▶ _YOUR ASSIGNMENT_
Using the entries that follow, write out the line containing "152 (834, 541)", the line containing "132 (174, 541)", and every line between them, exactly and nothing else.

▶ _RECORD EXCERPTS_
>>>
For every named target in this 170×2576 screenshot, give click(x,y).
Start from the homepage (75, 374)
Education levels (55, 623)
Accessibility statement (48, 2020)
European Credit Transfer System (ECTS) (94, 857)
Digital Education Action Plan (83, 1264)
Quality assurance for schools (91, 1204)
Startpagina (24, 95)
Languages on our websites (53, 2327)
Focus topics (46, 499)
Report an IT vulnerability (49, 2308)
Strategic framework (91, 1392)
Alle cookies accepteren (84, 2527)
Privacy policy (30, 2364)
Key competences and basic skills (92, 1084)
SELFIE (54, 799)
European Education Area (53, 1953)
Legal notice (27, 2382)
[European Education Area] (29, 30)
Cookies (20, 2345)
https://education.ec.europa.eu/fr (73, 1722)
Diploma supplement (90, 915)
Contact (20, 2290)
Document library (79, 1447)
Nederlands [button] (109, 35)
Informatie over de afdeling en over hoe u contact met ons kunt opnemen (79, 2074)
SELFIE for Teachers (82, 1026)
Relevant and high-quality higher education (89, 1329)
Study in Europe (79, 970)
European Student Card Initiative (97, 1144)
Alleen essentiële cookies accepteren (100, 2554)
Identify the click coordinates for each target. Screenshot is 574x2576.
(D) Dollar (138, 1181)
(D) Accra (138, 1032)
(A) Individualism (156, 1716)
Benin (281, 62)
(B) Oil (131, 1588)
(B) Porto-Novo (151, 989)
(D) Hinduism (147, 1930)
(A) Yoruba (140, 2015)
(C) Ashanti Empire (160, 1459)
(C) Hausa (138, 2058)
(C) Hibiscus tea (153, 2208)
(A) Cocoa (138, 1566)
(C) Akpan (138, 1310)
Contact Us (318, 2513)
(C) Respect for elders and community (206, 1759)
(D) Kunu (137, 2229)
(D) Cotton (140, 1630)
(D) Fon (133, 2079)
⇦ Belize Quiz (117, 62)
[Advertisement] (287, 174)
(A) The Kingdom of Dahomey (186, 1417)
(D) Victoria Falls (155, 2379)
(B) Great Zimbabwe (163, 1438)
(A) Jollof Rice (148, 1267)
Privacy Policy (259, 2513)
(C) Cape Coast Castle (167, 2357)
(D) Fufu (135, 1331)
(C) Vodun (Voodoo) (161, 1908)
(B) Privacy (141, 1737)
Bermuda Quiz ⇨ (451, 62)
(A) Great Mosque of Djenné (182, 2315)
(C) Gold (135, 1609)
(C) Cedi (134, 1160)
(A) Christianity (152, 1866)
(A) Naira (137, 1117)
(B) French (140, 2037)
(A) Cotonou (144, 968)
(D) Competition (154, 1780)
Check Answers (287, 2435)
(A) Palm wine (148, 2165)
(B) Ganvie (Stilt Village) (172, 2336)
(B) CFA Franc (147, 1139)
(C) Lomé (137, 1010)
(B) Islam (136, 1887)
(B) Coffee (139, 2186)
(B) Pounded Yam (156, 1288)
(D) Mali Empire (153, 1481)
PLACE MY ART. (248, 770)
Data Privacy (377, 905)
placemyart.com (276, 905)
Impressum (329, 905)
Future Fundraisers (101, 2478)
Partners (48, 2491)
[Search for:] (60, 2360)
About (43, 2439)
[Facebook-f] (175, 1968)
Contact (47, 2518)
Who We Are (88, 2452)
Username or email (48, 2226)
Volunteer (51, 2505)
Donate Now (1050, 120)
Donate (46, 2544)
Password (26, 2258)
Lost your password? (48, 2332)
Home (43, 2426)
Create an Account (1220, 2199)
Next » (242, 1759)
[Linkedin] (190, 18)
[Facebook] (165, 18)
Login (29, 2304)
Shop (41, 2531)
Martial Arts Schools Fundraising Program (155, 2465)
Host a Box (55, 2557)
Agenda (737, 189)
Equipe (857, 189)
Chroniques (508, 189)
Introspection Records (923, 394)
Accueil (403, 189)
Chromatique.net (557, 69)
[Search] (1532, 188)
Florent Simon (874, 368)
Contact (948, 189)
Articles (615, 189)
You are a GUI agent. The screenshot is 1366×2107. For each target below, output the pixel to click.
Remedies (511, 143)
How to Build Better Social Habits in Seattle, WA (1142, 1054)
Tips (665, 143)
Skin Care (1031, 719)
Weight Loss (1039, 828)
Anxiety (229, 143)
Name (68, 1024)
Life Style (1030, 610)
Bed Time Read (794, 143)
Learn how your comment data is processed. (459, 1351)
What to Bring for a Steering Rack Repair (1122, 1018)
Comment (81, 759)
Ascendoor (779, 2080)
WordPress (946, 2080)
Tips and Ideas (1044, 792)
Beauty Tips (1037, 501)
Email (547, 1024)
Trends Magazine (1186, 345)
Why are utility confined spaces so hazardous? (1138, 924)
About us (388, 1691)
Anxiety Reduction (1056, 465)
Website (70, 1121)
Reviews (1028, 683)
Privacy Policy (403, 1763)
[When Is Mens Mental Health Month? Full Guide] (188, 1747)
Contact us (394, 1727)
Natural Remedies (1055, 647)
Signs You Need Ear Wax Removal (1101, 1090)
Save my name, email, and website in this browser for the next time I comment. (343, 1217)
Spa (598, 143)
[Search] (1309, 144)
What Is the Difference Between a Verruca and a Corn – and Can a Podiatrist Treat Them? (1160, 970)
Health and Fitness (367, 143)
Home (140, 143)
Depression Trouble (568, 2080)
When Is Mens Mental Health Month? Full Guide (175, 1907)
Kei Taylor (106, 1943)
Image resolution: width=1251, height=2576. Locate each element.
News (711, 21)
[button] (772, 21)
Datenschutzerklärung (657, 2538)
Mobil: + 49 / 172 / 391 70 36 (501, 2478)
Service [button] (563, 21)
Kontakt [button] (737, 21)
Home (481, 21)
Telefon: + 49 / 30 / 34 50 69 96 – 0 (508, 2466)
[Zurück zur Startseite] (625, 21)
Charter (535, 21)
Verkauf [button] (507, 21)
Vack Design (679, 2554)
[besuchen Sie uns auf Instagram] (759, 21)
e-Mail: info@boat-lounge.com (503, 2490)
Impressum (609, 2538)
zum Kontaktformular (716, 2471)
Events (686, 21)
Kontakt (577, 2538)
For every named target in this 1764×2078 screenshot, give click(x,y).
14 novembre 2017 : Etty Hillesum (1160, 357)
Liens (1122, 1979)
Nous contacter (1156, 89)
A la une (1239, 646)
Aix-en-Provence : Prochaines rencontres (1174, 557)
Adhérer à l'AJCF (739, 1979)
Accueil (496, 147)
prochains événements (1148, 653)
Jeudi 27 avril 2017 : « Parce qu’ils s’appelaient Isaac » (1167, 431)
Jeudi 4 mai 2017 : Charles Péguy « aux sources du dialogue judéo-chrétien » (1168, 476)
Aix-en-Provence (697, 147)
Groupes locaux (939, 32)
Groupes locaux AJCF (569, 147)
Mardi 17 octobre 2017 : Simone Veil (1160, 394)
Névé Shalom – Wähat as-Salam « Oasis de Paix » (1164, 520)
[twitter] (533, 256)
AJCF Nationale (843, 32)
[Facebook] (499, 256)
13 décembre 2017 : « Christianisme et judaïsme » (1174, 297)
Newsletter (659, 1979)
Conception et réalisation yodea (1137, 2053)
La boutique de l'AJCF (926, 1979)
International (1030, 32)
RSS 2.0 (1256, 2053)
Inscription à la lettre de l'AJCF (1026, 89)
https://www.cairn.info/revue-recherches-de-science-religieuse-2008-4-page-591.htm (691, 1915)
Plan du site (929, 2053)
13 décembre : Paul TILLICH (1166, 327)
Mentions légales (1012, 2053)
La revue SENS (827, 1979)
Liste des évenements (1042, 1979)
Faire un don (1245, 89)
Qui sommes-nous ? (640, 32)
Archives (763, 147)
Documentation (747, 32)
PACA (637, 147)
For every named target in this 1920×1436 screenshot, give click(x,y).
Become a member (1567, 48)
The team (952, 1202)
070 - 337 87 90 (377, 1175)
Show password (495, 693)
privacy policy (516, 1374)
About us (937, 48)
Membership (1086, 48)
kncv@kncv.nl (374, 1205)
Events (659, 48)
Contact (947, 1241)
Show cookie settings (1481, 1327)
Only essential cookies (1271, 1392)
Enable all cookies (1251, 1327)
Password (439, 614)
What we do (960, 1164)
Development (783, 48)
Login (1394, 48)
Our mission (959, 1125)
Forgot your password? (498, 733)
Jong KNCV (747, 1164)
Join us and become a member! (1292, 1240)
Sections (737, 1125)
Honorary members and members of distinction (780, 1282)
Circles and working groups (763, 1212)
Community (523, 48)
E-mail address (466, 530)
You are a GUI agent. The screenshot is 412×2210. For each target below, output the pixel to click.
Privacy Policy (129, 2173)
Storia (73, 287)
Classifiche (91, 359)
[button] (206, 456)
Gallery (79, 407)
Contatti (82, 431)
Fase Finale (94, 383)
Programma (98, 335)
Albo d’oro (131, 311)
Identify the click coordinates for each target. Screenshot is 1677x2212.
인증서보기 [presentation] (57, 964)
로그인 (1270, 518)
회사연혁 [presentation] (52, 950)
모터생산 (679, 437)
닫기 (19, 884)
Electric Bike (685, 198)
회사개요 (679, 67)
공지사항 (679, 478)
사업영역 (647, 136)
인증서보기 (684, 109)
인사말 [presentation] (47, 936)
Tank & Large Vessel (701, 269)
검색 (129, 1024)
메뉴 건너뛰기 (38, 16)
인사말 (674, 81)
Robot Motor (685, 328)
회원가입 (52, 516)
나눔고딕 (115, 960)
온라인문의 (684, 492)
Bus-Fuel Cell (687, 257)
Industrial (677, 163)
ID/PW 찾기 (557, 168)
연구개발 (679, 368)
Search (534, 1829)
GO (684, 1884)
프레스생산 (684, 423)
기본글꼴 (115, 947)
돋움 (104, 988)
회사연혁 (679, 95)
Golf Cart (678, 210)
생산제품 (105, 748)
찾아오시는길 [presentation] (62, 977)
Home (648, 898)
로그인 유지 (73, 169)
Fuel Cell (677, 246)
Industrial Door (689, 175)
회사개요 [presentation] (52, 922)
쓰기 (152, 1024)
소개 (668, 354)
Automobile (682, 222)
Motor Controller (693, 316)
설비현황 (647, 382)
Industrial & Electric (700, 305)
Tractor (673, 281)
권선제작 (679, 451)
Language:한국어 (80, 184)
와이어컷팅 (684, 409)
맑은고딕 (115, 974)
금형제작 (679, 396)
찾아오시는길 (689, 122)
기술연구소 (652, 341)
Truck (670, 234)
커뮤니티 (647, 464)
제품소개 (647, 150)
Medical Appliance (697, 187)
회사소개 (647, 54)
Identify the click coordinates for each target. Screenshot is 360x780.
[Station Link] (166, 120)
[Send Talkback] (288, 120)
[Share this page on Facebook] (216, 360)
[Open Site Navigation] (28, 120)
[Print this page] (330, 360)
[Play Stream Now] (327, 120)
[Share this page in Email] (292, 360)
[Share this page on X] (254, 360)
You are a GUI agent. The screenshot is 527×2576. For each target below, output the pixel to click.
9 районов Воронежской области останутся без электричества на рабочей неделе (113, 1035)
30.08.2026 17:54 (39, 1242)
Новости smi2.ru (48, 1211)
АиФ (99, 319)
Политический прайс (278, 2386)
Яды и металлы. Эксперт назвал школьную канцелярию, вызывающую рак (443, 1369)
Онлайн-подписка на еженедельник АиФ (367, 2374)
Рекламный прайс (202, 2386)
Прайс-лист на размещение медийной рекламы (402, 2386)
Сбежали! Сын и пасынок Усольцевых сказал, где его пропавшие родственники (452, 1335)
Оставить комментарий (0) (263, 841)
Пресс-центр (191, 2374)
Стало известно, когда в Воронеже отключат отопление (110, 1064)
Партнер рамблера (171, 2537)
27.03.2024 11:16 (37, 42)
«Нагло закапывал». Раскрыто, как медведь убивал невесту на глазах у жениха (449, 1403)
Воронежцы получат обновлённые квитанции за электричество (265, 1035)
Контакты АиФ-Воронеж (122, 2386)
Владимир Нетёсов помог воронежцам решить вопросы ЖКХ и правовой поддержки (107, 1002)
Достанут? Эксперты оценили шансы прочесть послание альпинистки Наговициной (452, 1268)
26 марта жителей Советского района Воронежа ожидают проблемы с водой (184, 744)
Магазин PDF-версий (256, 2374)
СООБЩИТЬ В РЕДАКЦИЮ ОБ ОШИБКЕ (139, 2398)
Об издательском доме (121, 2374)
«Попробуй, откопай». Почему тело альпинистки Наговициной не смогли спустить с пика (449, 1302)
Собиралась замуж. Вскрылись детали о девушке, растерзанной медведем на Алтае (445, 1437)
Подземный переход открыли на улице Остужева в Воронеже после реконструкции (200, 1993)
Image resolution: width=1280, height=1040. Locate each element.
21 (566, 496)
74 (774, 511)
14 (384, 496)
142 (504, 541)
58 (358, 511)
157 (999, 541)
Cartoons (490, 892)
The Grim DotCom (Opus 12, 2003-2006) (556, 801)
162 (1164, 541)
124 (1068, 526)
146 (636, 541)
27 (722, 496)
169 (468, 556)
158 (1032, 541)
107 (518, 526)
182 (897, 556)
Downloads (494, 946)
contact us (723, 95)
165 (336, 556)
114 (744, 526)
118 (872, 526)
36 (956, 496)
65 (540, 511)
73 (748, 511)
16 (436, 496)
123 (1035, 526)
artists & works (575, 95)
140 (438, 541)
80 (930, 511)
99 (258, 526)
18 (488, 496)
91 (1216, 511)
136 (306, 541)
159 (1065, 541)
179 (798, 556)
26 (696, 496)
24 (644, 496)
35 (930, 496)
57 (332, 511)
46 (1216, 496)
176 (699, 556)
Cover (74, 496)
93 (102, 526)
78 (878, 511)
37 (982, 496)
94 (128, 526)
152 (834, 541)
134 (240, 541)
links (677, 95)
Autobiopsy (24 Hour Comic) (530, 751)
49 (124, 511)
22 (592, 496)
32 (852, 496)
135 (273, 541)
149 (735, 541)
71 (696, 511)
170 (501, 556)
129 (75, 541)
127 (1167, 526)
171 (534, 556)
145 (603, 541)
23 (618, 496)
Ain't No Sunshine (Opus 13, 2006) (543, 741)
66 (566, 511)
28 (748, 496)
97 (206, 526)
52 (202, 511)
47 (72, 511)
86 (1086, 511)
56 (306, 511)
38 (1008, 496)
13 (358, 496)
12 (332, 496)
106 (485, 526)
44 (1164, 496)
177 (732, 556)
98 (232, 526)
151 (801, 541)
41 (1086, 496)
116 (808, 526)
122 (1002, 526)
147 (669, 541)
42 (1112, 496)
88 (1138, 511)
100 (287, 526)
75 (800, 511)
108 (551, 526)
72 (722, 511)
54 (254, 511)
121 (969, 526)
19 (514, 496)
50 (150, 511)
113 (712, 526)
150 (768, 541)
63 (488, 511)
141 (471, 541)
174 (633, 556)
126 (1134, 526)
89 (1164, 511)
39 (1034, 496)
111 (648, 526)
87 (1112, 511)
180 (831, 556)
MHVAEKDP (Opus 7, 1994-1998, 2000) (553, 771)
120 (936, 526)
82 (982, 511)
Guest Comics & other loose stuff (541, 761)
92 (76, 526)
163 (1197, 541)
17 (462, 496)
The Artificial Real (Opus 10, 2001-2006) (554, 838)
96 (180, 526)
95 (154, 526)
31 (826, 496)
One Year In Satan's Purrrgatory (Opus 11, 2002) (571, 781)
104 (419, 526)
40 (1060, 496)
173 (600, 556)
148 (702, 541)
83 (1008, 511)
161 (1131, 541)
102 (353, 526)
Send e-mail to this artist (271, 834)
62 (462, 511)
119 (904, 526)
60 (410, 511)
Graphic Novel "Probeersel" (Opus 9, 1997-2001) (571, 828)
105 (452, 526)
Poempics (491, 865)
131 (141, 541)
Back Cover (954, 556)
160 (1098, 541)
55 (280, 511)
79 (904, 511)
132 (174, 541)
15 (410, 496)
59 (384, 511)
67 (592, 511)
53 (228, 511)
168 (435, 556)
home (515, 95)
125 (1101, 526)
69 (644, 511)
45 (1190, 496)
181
<<<
▶ _RESULT FOR THIS TASK_
152 (834, 541)
134 (240, 541)
links (677, 95)
Autobiopsy (24 Hour Comic) (530, 751)
49 (124, 511)
22 (592, 496)
32 (852, 496)
135 (273, 541)
149 (735, 541)
71 (696, 511)
170 (501, 556)
129 (75, 541)
127 (1167, 526)
171 (534, 556)
145 (603, 541)
23 (618, 496)
Ain't No Sunshine (Opus 13, 2006) (543, 741)
66 (566, 511)
28 (748, 496)
97 (206, 526)
52 (202, 511)
47 (72, 511)
86 (1086, 511)
56 (306, 511)
38 (1008, 496)
13 (358, 496)
12 (332, 496)
106 (485, 526)
44 (1164, 496)
177 (732, 556)
98 (232, 526)
151 (801, 541)
41 (1086, 496)
116 (808, 526)
122 (1002, 526)
147 (669, 541)
42 (1112, 496)
88 (1138, 511)
100 (287, 526)
75 (800, 511)
108 (551, 526)
72 (722, 511)
54 (254, 511)
121 (969, 526)
19 (514, 496)
50 (150, 511)
113 (712, 526)
150 (768, 541)
63 (488, 511)
141 (471, 541)
174 (633, 556)
126 (1134, 526)
89 (1164, 511)
39 (1034, 496)
111 (648, 526)
87 (1112, 511)
180 (831, 556)
MHVAEKDP (Opus 7, 1994-1998, 2000) (553, 771)
120 (936, 526)
82 (982, 511)
Guest Comics & other loose stuff (541, 761)
92 (76, 526)
163 (1197, 541)
17 (462, 496)
The Artificial Real (Opus 10, 2001-2006) (554, 838)
96 (180, 526)
95 (154, 526)
31 (826, 496)
One Year In Satan's Purrrgatory (Opus 11, 2002) (571, 781)
104 (419, 526)
40 (1060, 496)
173 (600, 556)
148 (702, 541)
83 (1008, 511)
161 (1131, 541)
102 (353, 526)
Send e-mail to this artist (271, 834)
62 (462, 511)
119 (904, 526)
60 (410, 511)
Graphic Novel "Probeersel" (Opus 9, 1997-2001) (571, 828)
105 (452, 526)
Poempics (491, 865)
131 (141, 541)
Back Cover (954, 556)
160 (1098, 541)
55 (280, 511)
79 (904, 511)
132 (174, 541)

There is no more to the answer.